SOURCE DATA Block Start

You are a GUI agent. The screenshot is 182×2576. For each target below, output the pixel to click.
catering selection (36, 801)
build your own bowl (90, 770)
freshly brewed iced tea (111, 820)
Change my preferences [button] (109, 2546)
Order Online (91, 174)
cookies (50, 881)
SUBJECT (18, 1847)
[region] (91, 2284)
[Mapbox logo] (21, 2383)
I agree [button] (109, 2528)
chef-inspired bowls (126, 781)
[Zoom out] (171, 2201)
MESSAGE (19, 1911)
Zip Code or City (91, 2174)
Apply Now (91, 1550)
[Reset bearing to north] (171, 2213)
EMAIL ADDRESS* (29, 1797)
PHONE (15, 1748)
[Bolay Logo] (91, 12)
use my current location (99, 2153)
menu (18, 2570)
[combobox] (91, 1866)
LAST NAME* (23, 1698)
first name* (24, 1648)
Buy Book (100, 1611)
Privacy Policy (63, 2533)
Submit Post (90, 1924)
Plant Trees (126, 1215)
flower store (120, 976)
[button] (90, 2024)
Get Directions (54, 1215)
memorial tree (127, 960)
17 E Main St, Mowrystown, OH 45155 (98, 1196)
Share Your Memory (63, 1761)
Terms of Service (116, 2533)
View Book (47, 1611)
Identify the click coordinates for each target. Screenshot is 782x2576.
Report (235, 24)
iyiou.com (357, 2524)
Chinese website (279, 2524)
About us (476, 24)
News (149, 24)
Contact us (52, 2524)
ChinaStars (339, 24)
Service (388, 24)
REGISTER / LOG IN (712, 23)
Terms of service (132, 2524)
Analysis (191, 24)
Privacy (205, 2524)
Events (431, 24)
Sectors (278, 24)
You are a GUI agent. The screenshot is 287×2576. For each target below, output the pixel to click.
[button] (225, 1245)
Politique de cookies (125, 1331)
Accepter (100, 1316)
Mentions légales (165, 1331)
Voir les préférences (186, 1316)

SOURCE DATA Block End

## WHAT YOU NEED TO DO
Look for the word "click" in the listing above and state how many lines have it; give the number and nothing else.

## SOLUTION TO THIS PROBLEM
3